* Goal: Could you reproduce the LoRA best-practices notes below word for word, from the heading to the final line?

* Source passage:
— Start —
Best Practices and Notes

  1. Learning rate: it is recommended to increase the value of learning rate by an order of magnitude.

  2. LoRA Rank:

  • Too small a rank can hurt convergence.

  • LoRA rank recommendation from @thelongestusernameofall:

    • A very small lora_rank can lead to slower convergence or worse training performance. It is recommended to set lora_rank to be>=32. Tests have shown that for a 0.5B model, with lora_rank=32,the training convergence speed and final performance are almost identical to non-LoRA training

    • For a 32B model,with lora_rank=128,the training convergence speed and final performance are also almost identical to non-LoRA training.

    • More comprehensive reference results are coming soon.
— End —
* Recorded information:
— Start —
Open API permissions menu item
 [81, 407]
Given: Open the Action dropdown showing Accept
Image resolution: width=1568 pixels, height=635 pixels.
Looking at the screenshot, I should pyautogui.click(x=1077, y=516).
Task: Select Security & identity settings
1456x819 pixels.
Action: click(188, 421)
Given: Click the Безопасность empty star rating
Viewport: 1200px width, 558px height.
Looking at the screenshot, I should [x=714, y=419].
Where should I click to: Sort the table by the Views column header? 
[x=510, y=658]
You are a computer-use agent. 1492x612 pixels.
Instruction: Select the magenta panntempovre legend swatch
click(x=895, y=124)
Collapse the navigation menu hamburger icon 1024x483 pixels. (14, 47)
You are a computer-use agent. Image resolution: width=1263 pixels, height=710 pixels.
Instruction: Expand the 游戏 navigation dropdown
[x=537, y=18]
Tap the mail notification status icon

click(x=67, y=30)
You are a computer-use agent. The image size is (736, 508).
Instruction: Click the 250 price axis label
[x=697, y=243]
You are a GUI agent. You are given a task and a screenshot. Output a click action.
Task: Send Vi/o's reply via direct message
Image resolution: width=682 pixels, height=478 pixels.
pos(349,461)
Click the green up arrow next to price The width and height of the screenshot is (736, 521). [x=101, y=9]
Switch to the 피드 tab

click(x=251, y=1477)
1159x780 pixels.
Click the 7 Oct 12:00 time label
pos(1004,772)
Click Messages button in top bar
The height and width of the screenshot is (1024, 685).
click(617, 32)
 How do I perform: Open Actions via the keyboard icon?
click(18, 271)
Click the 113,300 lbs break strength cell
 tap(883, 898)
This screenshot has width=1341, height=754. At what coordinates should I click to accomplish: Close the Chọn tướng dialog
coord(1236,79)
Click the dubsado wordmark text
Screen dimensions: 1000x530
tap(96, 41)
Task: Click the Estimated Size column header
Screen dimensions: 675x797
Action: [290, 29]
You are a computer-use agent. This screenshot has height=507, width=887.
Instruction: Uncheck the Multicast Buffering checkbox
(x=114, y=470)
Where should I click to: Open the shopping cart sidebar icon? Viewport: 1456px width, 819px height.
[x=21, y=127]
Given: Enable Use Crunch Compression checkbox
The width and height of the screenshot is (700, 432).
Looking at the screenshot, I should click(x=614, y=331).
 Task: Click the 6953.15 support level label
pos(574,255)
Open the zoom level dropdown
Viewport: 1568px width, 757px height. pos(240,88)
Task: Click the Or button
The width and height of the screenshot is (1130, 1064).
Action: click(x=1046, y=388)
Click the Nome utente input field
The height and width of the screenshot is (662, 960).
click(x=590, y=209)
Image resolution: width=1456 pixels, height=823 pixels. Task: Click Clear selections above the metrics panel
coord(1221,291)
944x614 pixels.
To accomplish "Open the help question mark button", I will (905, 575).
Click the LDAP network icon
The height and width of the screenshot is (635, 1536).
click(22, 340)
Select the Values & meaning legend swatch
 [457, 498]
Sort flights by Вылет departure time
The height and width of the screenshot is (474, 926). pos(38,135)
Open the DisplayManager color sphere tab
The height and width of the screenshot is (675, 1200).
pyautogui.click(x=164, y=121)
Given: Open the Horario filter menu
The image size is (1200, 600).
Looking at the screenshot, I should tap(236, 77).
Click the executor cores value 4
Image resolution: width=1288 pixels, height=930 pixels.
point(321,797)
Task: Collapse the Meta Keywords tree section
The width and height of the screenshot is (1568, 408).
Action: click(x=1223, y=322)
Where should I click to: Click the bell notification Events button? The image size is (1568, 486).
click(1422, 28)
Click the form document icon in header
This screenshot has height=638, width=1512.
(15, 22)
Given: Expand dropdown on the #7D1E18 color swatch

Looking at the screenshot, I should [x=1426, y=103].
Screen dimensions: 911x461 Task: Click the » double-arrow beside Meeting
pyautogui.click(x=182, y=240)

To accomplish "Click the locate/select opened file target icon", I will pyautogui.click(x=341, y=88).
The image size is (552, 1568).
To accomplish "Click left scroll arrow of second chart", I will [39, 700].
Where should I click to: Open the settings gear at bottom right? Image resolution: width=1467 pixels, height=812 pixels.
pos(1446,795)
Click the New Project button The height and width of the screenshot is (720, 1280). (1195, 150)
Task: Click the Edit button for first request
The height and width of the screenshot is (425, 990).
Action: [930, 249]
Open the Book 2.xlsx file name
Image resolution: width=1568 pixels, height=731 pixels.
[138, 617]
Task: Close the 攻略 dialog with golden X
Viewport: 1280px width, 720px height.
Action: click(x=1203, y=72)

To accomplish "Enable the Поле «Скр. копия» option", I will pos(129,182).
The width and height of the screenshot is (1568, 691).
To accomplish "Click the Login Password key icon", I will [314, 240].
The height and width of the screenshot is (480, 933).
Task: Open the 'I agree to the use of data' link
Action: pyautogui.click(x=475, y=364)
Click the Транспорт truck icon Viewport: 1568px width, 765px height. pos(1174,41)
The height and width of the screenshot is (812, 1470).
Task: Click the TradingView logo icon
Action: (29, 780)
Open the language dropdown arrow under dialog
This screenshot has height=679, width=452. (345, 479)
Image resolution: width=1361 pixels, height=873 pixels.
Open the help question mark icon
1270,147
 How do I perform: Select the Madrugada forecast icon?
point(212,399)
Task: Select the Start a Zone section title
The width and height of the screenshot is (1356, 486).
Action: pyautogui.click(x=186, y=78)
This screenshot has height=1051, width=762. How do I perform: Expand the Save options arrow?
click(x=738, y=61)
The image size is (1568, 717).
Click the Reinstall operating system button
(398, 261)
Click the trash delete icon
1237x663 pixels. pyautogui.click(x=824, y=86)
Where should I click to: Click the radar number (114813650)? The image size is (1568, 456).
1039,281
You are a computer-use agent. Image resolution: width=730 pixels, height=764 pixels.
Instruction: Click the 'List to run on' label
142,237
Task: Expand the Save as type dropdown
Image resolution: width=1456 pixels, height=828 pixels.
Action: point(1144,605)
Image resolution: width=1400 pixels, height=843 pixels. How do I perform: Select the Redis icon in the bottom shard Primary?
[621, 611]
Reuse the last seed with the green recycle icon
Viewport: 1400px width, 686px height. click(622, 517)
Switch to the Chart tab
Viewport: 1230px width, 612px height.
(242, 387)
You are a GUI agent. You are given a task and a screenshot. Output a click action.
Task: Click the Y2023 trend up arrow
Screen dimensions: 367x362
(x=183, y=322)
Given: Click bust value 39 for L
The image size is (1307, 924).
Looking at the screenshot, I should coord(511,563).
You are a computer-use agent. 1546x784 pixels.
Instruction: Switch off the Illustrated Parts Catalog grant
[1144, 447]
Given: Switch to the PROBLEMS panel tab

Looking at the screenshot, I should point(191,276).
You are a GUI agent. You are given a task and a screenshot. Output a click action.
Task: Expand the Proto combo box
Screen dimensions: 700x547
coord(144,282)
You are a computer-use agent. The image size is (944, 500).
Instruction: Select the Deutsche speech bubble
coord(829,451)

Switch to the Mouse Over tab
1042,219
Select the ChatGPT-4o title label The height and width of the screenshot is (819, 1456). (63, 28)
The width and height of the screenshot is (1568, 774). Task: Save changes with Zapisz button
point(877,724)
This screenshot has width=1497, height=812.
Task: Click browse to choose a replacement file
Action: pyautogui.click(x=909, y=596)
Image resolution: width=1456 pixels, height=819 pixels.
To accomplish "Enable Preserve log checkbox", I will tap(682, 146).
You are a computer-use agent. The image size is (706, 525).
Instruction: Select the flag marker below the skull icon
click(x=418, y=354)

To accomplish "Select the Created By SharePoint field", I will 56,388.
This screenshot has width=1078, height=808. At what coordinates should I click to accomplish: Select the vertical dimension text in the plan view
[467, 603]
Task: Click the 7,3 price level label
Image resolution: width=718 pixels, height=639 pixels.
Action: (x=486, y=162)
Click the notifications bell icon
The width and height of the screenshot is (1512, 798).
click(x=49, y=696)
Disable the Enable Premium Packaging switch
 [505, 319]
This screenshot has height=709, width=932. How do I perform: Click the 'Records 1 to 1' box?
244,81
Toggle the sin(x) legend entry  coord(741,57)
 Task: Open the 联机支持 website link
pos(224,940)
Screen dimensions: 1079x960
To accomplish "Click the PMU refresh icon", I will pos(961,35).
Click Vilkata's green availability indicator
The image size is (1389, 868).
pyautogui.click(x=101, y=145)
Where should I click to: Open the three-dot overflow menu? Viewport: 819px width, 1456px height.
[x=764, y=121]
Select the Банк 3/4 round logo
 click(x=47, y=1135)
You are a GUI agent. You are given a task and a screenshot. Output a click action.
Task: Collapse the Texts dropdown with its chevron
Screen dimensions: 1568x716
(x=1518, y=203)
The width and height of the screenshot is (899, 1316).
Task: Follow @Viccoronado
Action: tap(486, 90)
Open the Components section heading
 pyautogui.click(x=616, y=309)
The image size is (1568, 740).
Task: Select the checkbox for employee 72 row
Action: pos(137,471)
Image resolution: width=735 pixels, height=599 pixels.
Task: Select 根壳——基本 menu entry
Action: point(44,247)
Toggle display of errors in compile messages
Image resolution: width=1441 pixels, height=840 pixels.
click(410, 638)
— End —
* Output for this task:
Best Practices and Notes

  1. Learning rate: it is recommended to increase the value of learning rate by an order of magnitude.

  2. LoRA Rank:

  • Too small a rank can hurt convergence.

  • LoRA rank recommendation from @thelongestusernameofall:

    • A very small lora_rank can lead to slower convergence or worse training performance. It is recommended to set lora_rank to be>=32. Tests have shown that for a 0.5B model, with lora_rank=32,the training convergence speed and final performance are almost identical to non-LoRA training

    • For a 32B model,with lora_rank=128,the training convergence speed and final performance are also almost identical to non-LoRA training.

    • More comprehensive reference results are coming soon.